In this course, Spallanzani also indicated the mineralogy system by Swede Axel Fredrik Cronstedt (1722-1765), which was entirely founded on chemical characteristics and "approved throughout Europe" (Spallanzani, 1994a, p.318). He was undoubtedly referring to Cronstedt's book from 1758, translated into English under the title of An essay toward a system of mineralogy. He also made mention on several occasions of Irish chemist and geologist Richard Kirwan (1733-1812), author of Elements of mineralogy (1784), the memoirs of French chemist Antoine François, count of Fourcroy (1755-1809), and the work of Swedish chemical mineralogist Torbern Olof Bergman (1735-1784). The adoption by morphological mineralogy of these methods of studying chemical constituents triggered a change in the way Spallanzani characterized 'petrifications' in this third version of the course, as can be seen in the following passage: "It is concluded, from Bergman, that we have established the classes, genera and species of the mineral world based on the internal composition and characteristics, and [we have established] the varieties based on their outer form. Thus, we bring together the advantages of both methods" (Spallanzani, 1994a, p.319).

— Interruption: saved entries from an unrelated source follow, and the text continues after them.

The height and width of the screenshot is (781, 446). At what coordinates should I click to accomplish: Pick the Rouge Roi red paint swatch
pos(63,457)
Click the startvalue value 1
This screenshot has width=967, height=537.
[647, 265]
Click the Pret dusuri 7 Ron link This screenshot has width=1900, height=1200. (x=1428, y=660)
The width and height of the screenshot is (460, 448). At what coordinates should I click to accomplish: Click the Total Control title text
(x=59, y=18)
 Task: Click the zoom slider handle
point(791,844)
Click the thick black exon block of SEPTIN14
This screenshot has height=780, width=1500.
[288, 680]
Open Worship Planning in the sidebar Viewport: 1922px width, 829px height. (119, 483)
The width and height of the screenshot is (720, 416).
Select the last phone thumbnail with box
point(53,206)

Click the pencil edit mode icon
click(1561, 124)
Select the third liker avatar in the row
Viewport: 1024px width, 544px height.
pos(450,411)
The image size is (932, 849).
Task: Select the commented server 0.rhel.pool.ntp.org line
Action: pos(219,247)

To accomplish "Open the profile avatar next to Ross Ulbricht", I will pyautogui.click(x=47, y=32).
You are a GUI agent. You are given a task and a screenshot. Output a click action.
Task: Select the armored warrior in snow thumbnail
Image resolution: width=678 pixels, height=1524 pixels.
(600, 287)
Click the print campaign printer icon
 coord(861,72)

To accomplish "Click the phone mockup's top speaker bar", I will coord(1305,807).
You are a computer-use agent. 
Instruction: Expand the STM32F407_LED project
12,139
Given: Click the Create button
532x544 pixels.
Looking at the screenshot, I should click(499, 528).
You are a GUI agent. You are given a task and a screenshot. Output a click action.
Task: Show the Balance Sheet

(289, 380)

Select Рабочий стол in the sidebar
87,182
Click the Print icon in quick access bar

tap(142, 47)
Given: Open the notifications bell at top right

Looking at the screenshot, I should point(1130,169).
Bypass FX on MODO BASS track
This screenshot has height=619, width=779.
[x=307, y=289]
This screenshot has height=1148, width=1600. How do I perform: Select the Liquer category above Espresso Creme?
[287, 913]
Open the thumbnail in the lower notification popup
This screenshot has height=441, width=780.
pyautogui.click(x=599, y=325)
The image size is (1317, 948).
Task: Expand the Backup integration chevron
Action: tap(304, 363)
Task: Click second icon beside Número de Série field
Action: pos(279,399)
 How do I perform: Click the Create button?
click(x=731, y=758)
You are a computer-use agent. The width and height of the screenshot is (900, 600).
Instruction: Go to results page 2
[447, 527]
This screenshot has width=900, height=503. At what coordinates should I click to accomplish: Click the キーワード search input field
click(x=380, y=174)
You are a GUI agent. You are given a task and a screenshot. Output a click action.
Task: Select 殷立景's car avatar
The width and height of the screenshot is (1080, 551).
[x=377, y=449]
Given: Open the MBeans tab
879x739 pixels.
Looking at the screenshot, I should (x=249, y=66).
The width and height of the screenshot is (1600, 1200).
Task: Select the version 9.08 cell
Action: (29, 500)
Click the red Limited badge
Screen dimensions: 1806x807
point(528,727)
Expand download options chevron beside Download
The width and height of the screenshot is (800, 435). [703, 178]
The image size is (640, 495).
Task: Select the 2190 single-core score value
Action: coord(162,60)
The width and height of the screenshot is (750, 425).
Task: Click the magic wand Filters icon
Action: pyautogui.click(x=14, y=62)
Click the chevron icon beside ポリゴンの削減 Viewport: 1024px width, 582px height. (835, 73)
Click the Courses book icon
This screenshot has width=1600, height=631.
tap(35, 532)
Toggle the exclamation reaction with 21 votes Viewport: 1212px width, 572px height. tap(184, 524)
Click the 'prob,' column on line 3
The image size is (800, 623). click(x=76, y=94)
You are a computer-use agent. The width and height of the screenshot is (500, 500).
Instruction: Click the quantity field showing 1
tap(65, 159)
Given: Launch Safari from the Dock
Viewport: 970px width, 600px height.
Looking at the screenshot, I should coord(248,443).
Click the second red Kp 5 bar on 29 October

By this time, Spallanzani had already made a large number of empirical observations of fossils on his travels, as we have seen. He added his own observations to citations of different fossil samples and the places they were found in Italy and other countries by other naturalists. This mass of data caused him to alter the way he discussed the topics compared with the previous courses he had given and his Dissertazione of 1758. Then, he had speculated on the transformations of the surface of the globe to explain the origin, constitution and distribution of fossils. In this course, they were taken as evidence of the occurrence of those transformations, characterizing the "advantages that naturalists derive from petrifications" thus listed by the naturalist:

First, they enable one to understand the revolutions of the globe, in relation to the land and the sea. Such are the testacea and crustaceans in the mountains; stronger proof that the sea has been at these places: and for this reason the world was higher than it is today. These sea shells exist at great depths: so the earth went through a sudden and great change; this also gave rise to whole mountains. So the sea was not just there, but it was there for many centuries.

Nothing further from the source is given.